Despite its promise, 2D DA approaches often struggle with occlusions, lack of depth perception, and scale variation, which has led to increasing interest in 3D-based methods.
3D domain adaptation in agriculture
With the rise of LiDAR, stereo cameras, and structure-from-motion photogrammetry, 3D data has become more accessible and useful for agricultural applications such as canopy modeling, field structure estimation, and robot navigation. However, 3D data brings challenges like sparse or irregular point distributions, sensor noise, and larger domain gaps due to viewpoint and hardware variations.
Jiang et al. explored point cloud-based modeling of plant architecture and emphasized the need for domain-robust models due to variation in sensors and crop species12. While 3D deep learning architectures such as PointNet14 , PointCNN26, and sparse convolutional networks16 have been applied in general scenes, their agricultural-specific domain adaptation remains underexplored.

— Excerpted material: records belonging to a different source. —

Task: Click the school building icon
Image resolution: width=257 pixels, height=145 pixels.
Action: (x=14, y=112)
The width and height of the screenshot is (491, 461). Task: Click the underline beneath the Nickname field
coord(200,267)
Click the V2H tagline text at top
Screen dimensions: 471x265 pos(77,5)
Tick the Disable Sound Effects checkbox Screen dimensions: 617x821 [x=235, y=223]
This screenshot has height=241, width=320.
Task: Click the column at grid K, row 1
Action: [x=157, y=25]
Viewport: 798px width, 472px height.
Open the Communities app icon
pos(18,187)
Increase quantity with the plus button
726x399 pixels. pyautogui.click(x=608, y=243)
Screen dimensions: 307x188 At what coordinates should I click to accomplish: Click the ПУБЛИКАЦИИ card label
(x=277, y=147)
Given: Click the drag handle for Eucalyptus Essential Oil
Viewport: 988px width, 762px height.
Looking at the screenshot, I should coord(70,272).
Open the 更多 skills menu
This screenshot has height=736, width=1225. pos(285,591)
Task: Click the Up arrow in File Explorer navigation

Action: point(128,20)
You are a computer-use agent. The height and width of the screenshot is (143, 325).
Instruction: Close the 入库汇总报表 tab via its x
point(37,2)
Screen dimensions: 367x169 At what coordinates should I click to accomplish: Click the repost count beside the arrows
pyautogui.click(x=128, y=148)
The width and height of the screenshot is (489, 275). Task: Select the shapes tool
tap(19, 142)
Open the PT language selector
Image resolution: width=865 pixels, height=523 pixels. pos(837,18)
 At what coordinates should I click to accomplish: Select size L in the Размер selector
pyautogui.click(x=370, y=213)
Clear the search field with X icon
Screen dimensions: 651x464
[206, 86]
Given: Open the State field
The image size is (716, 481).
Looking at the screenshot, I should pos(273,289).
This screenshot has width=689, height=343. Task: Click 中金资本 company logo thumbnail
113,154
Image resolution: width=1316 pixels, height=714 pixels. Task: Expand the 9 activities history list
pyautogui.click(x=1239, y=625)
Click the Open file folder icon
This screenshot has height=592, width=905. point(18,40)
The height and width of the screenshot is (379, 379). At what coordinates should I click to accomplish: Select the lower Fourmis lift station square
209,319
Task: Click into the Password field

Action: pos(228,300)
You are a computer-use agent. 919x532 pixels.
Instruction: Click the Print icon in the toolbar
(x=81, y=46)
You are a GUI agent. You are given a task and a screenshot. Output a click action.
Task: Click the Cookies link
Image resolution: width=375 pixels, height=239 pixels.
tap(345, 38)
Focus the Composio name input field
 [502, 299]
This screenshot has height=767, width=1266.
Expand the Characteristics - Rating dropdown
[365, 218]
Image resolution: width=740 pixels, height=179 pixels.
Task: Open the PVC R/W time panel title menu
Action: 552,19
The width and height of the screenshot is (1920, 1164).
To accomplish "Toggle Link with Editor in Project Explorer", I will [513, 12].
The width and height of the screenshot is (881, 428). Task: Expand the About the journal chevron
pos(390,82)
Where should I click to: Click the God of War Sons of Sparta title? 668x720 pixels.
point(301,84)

Luo et al applied adversarial learning for cross-domain 3D plant segmentation using LiDAR data, demonstrating improved generalization across crop types27. Zhao et al. introduced a contrastive learning framework that reduced domain gaps in point cloud-based canopy estimation tasks28. Voxel-wise feature alignment was leveraged for transfer learning between different crop phenotyping environments29.
However, research on 3D DA in agriculture is still emerging. While industrial and urban scene datasets are abundant, annotated 3D agricultural datasets remain scarce, driving researchers to adopt synthetic-to-real DA approaches, weak supervision, and contrastive or self-supervised learning19,30.
Partial domain adaptation in agriculture
Partial Domain Adaptation (PDA) is relevant when the source domain contains more classes than the target domain a common scenario in agriculture due to differing crop varieties, growth stages, or phenotypes between regions. Standard DA approaches often suffer from negative transfer in such cases.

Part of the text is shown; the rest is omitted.